Abnormal laboratory tests have been noted by several authors. However, they have been criticised for lacking specificity and sensitivity. Scoring systems based on deranged blood parameters (eg Laboratory Risk Indicator for Necrotising Fasciitis) can be helpful in establishing a diagnosis but they too rely on clinical suspicion and should be used in combination with clinical findings.5
It has also been suggested that magnetic resonance imaging (MRI) can offer clarity in the early stages of NF as it can demonstrate whether the infectious changes are located in the superficial tissues (skin, fat, superficial fascia) or involve the deep fascia, thereby distinguishing NF from cellulitis. However, this method has low specificity and therefore tends to overdiagnose deep fascia involvement. Nevertheless, if MRI shows no involvement of the deep fascia, NF can be excluded.2 It should be noted that the use of MRI is subject to the availability of the relevant equipment and a radiologist who can report on the above mentioned findings.
A positive ‘finger test’ has been proposed as the best way to diagnose NF.5 It involves making a small incision to the deep fascia after infiltration of the diseased area with local anaesthetic. Lack of bleeding, presence of ‘dishwater pus’ and easy blunt dissection to the deep fascia using the index finger account for a positive test.2
In the case described in this report, the symptoms occurring were indicative of NF with moderately deranged blood test results. The findings of the CT contributed greatly to the establishment of the diagnosis.
The principles of treatment for NF are surgical debridement and commencement of intravenous antibiotics. The latter are initially broad spectrum and then altered according to culture results.

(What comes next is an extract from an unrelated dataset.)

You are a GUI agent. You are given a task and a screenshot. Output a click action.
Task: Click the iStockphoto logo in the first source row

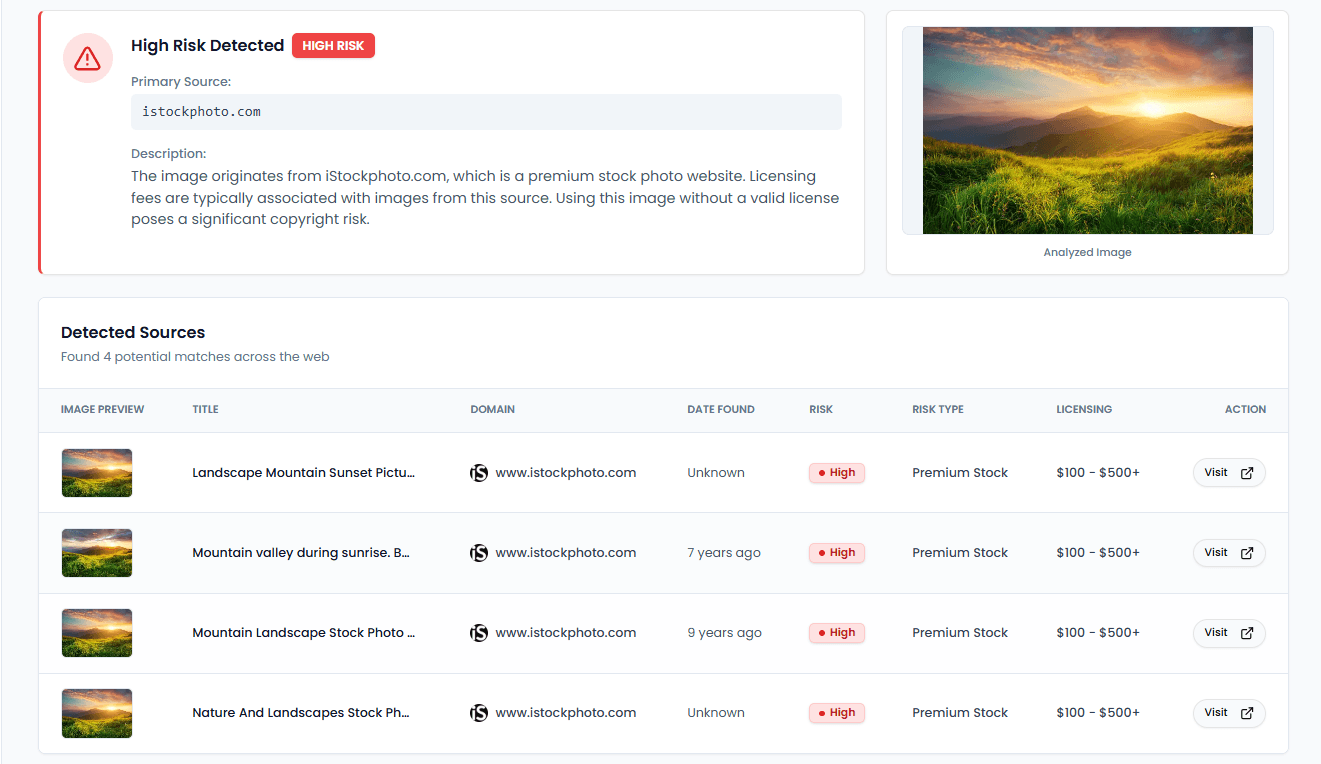coord(478,472)
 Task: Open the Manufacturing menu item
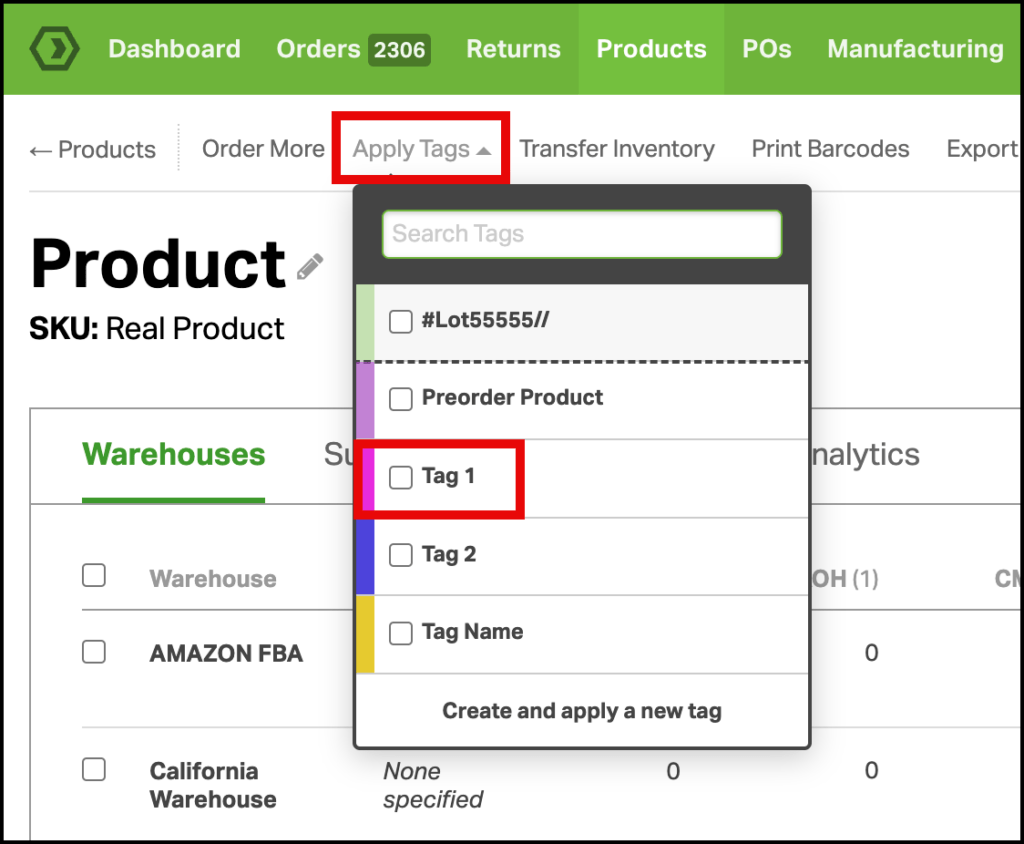915,48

Surgical removal of the necrotic tissue should be followed by regular inspection of the wound. Reconstruction at a later stage by a plastic surgeon may be necessary.2
Figure 1.

Computed tomography of abdominal and pelvic wall (A), and scrotum (B). The red circle shows the area of inflammation and air penetration.
Conclusions
In the case presented here, diagnosis was achieved in a timely fashion and relevant treatment was initiated immediately. Furthermore, treatment was instigated with the help of a multidisciplinary team including intensivists and plastic surgeons. Surgeons should have high clinical suspicion for NF when the triad of swelling, erythema and pain occurs after laparoscopic surgery in a patient who bears risks factors precipitating the disease. It is important to highlight that NF can occur near the drain site and the scrotum after laparoscopic rectal cancer surgery.